- _About this task_
The answer must be an exact copy of the lines from the one with "[button] (328, 75)" through the final line of the records below, with no pictures.

☆ ☆ ☆ ☆

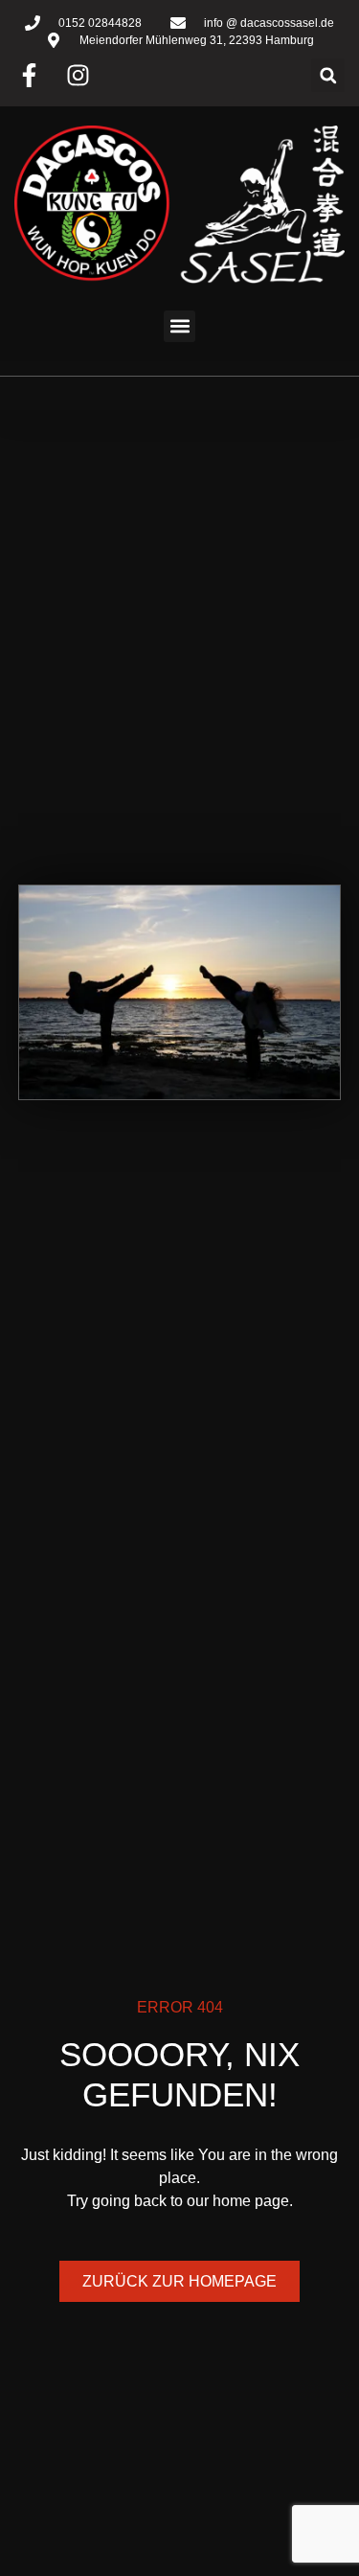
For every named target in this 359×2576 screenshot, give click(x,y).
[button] (328, 75)
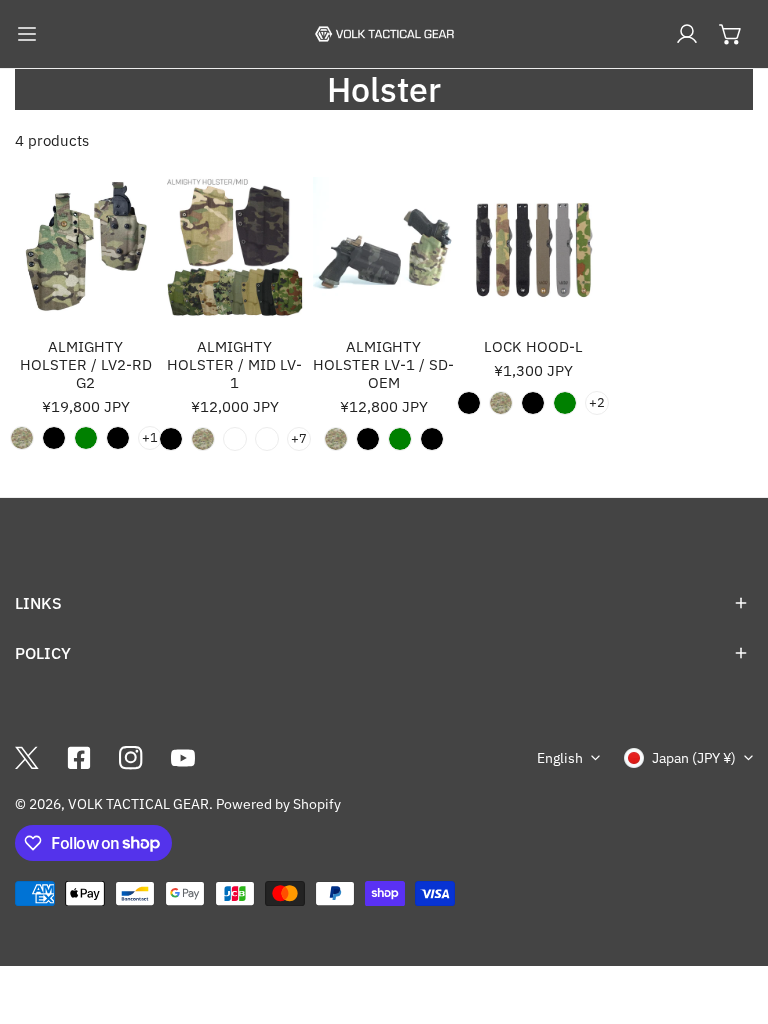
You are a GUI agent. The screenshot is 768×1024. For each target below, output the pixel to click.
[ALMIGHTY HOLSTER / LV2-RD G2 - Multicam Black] (54, 438)
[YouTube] (183, 758)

☆ ☆ ☆ ☆

- _Answer_
[button] (328, 75)
You are a GUI agent. The screenshot is 768×1024. For each target below, output the pixel to click.
[ALMIGHTY HOLSTER / LV2-RD G2 - Multicam Black] (54, 438)
[YouTube] (183, 758)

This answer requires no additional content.